● WORK ORDER:
Your answer must be the records below, given again exactly, with no pictures in it.
*** ENTRIES PROVIDED Section Begins ***
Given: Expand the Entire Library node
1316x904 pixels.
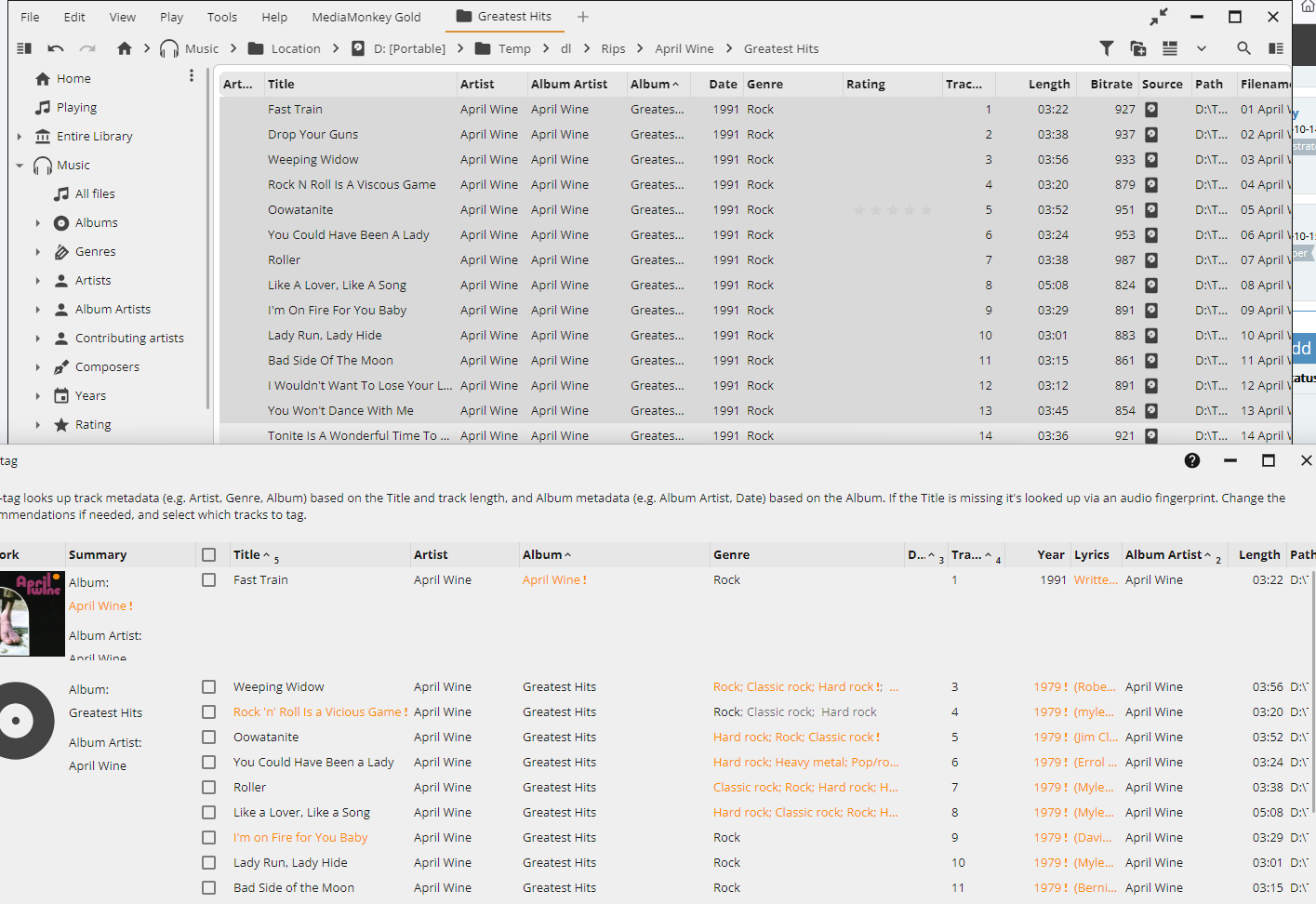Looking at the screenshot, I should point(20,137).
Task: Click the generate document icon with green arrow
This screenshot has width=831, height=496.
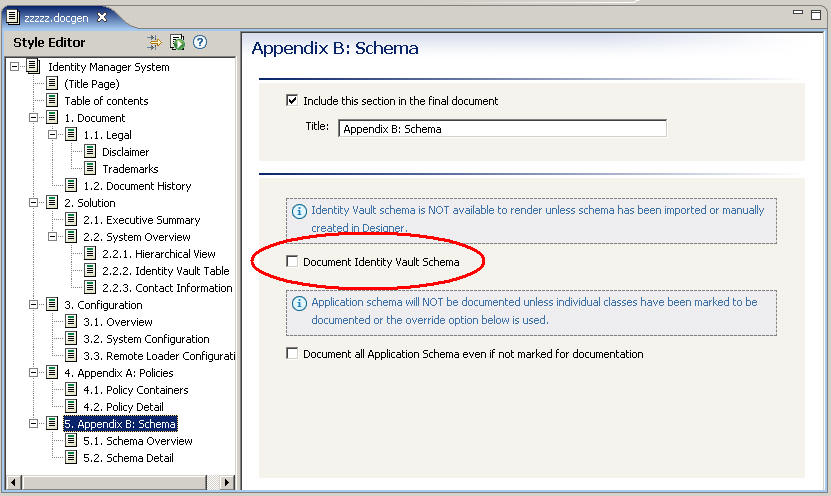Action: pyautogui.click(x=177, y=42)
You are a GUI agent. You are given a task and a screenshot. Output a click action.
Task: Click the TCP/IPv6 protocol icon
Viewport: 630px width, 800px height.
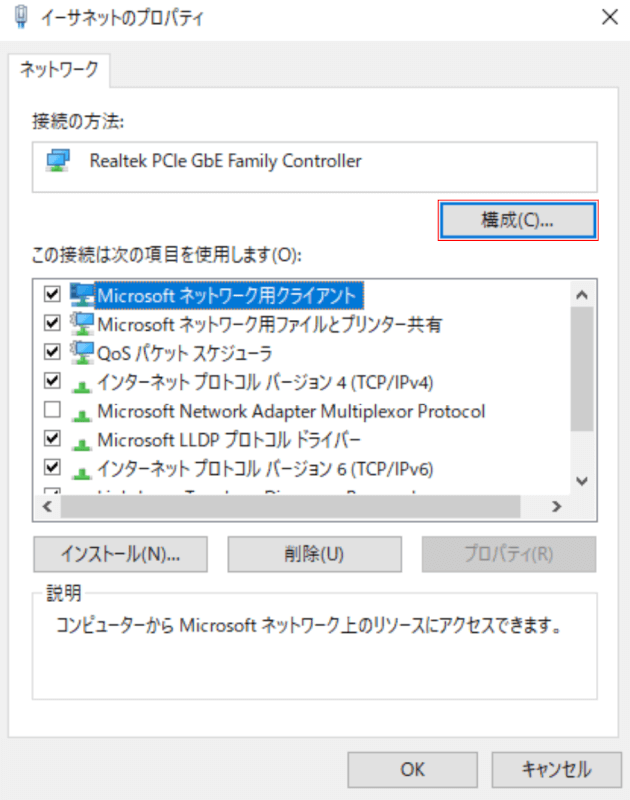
*** ENTRIES PROVIDED Section Ends ***
● TASK ANSWER:
Given: Expand the Entire Library node
1316x904 pixels.
Looking at the screenshot, I should point(20,137).
Task: Click the generate document icon with green arrow
This screenshot has width=831, height=496.
Action: pyautogui.click(x=177, y=42)
You are a GUI agent. You are given a task and a screenshot. Output a click action.
Task: Click the TCP/IPv6 protocol icon
Viewport: 630px width, 800px height.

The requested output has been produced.